■ What you have to do
Every line from the line containing "Task: Click the Доступно" to the end of the data must appear in the answer exactly as it appears there, and nothing else.

Records from a data collection:
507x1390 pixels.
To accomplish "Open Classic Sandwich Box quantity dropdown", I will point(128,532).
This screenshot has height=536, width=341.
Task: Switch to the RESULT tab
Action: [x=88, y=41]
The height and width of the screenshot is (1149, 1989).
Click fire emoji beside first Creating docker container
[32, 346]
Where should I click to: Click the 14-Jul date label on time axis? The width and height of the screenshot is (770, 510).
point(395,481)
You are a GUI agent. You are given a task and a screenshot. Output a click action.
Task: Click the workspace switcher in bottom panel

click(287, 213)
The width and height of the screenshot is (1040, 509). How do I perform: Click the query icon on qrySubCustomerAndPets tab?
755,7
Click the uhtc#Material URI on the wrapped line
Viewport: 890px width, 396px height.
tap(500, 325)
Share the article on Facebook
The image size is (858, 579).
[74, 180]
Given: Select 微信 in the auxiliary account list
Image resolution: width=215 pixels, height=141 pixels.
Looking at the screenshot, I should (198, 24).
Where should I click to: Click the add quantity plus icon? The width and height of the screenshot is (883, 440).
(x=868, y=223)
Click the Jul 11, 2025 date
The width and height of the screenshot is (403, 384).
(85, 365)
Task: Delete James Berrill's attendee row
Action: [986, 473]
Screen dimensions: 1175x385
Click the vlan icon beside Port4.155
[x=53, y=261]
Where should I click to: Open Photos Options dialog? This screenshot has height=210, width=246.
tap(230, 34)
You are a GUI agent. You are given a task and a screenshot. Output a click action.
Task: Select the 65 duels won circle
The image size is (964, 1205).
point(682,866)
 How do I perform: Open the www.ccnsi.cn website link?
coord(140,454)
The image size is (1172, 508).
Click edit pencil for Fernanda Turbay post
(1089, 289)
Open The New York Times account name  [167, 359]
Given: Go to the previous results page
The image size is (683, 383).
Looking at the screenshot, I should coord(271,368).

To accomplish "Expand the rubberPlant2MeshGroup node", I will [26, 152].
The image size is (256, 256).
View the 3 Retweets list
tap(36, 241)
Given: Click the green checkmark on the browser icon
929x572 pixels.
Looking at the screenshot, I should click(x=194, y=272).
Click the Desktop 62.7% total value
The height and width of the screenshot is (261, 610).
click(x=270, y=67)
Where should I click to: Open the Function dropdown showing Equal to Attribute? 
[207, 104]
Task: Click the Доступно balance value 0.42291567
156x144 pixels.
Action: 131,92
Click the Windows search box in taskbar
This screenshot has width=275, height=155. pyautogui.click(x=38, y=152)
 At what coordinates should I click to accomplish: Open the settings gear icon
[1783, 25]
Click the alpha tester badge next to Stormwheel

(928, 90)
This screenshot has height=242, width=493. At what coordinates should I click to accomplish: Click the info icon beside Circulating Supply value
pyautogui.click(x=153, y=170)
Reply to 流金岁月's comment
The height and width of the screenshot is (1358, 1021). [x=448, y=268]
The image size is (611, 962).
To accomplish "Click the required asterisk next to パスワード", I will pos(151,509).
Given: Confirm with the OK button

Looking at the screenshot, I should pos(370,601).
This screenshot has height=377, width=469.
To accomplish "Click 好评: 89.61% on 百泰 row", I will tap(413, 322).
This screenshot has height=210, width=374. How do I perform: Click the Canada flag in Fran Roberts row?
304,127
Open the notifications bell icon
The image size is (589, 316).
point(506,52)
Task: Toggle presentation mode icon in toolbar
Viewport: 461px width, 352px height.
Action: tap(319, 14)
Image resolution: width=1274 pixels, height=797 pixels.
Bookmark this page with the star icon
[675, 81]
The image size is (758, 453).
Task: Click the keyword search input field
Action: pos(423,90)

■ Task response
Task: Click the Доступно balance value 0.42291567
156x144 pixels.
Action: 131,92
Click the Windows search box in taskbar
This screenshot has width=275, height=155. pyautogui.click(x=38, y=152)
 At what coordinates should I click to accomplish: Open the settings gear icon
[1783, 25]
Click the alpha tester badge next to Stormwheel

(928, 90)
This screenshot has height=242, width=493. At what coordinates should I click to accomplish: Click the info icon beside Circulating Supply value
pyautogui.click(x=153, y=170)
Reply to 流金岁月's comment
The height and width of the screenshot is (1358, 1021). [x=448, y=268]
The image size is (611, 962).
To accomplish "Click the required asterisk next to パスワード", I will pos(151,509).
Given: Confirm with the OK button

Looking at the screenshot, I should pos(370,601).
This screenshot has height=377, width=469.
To accomplish "Click 好评: 89.61% on 百泰 row", I will tap(413, 322).
This screenshot has height=210, width=374. How do I perform: Click the Canada flag in Fran Roberts row?
304,127
Open the notifications bell icon
The image size is (589, 316).
point(506,52)
Task: Toggle presentation mode icon in toolbar
Viewport: 461px width, 352px height.
Action: tap(319, 14)
Image resolution: width=1274 pixels, height=797 pixels.
Bookmark this page with the star icon
[675, 81]
The image size is (758, 453).
Task: Click the keyword search input field
Action: pos(423,90)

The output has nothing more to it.